マキシムが「わたし」の中に見たものは

 舞台『レベッカ』を観劇した後、時間が経ってから、思ったことなどを書いています。ネタバレありますので、ご注意ください。

 振り返って思うのは、「わたし」が決して、太陽のような娘ではなかっただろうなあということ。過去のブログで私は、「わたし」の明るさにマキシムが惹かれた、みたいなことを書いたように思いますが、今はそう考えていません。違うだろうなあ。もし「わたし」がひまわり娘だったら、マキシムはにこにことお茶の相手をして、でも、結婚まではしなかっただろうな。

 原作『レベッカ』を読んだ時点での「わたし」に対してのイメージと、今のイメージは違いますね。日本語で、2人の訳者の思いがこめられた2バージョンを読み、それから、舞台での物語にふれて。

 マキシムが「わたし」といきなり結婚したのは、「わたし」が明るくて、それに癒されたということではないんだなあと。

 きっと「わたし」はちっぽけで。なにひとつ、特出したものをもっているわけではない、どこにでもいるというより、それ以下ともいえる存在だったのかな。

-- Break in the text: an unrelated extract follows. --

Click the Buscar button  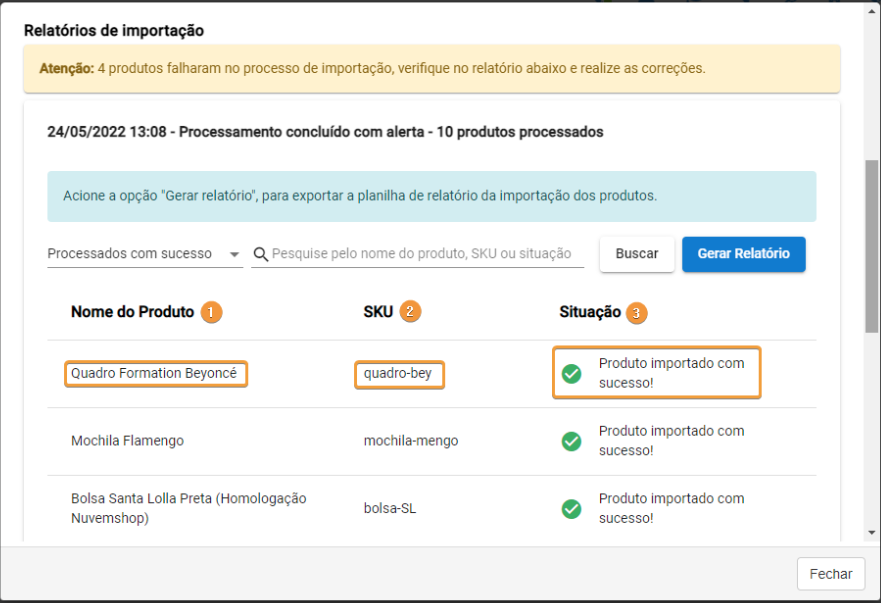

 世界を恐れ、諦め、ひっそり生きてて、天涯孤独だったということ。

 マキシムにしてみたら、「わたし」の真っ直ぐな目は、剣の鋭さではなく、心地よいそよ風で。それは決して、自分の中に無理やり押し入ることがなかったから。無遠慮に、ドアを叩かれるわずらわしさがない。

 木陰でそっと、傷を癒したいという気分のマキシムにとって、「わたし」の暗さこそが、心地よさだったのかもしれません。そういう気分のときは、太陽の光、熱そのものが、また苦痛の種になりうるから。

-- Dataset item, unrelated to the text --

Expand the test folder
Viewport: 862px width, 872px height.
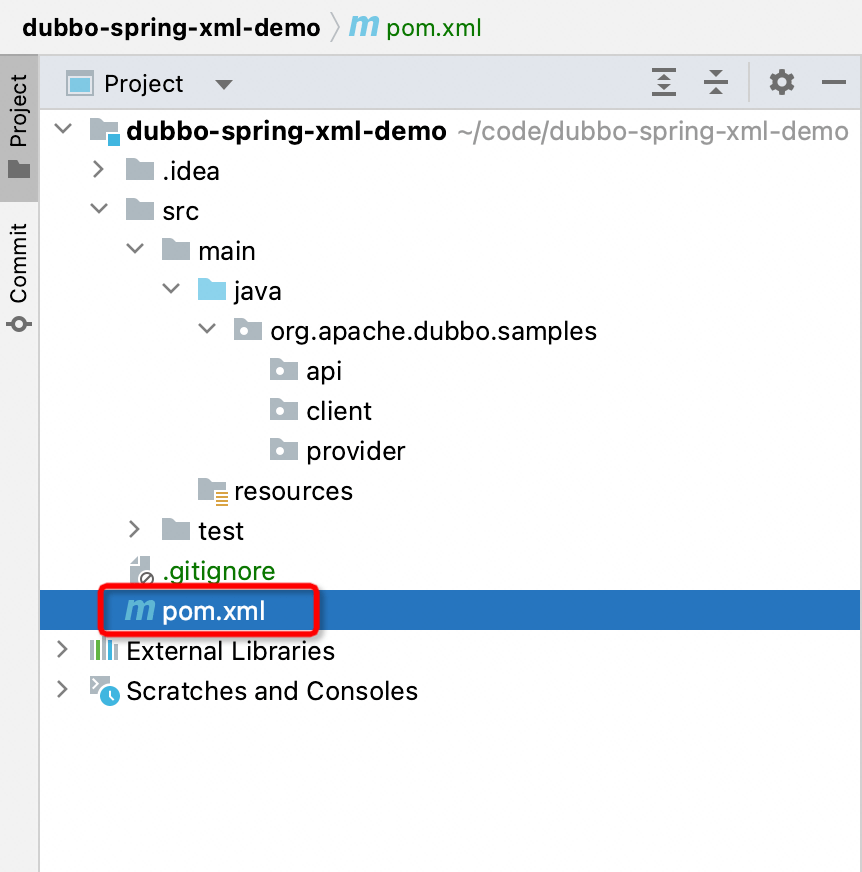(135, 531)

 そーっと、静かに。社交界の騒々しさ、スキャンダルから逃れて。そんなとき、なんにも言わないで、存在感すら主張しないで、黙って横に座っていてくれる。それで必要なときには、いつも手を差し伸べてくれる、そういう「わたし」が、都合よかったんだなって。

 こうやって書き綴ってると、マキシムがひどい奴っぽいですが。私はマキシム、やっぱり好きなのです。

 マキシムが助けを必要としていた、というのは事実で。そこにたまたま「わたし」が現れたと。わたしは小動物みたいな子で、マキシムにはなんでもお見通しで。だから、物足りないといえば物足りないし、当然、夢中になることなんてないし。対等の関係ではない。

  でも「わたし」は他人だから。自分ではなくて。自分以外の人間が、たった一人でも、裏切らないで、黙って傍にいてくれるってことが、マキシムにとっては、すごく救いになったのかと。

 

 天涯孤独なら、レベッカのときのように、怪しい従兄弟に悩まされることもない。御しやすい。

 マキシムはいい人だと思います。愛以外のものは、全部「わたし」に与えてる。

 それでいいんだって思います。だって、気持ちは、動かそうと思って動くものじゃない。「わたし」だって、もしマキシムの真意を知ったとしても、それでいいと諦めるんじゃないかな。「わたし」がマキシムを好きなのは本当だし、結婚して一緒に暮らすことが、「わたし」に幸福の感情をもたらしてくれるのは事実なわけで。

 激しい愛情ではなくても。それは恋愛感情なんかじゃなくても。助け合って、穏やかに暮らせるということ。人間愛? なんていうんだろう、こういうの。一緒に暮らすうちに、生まれる新しい感情もあるだろうし。まるっきり恋愛感情じゃないと言い切ってしまうことにもためらいはあるけど、そもそも恋愛感情って、どんなものかという定義を考え始めたら、きりがない。

 ともかく、いわゆる「恋に落ちて」みたいなものではなかったのはたしか。マキシムが、「わたし」に対して抱いた感情、そして期待したものは。そしてマキシムが思う以上に、「わたし」はそれに答えてくれた。

 2人で、ぼーっとしてお茶を飲んで。

 「いい天気だね」

 「お花がきれいね」

 そんなふうに、なにげない会話を交わして。そうして穏やかに、時間が過ぎていく、みたいな。ドキドキハラハラはないけど、相手のことは大事で、大好きで。一緒にいると、とても幸せで、満たされている。

 マキシムと「わたし」は、きっとその後の人生で、こういう時間を手に入れたんだろうと思います。2人には、根本的に似てるところがあるから、うまくいったでしょうね。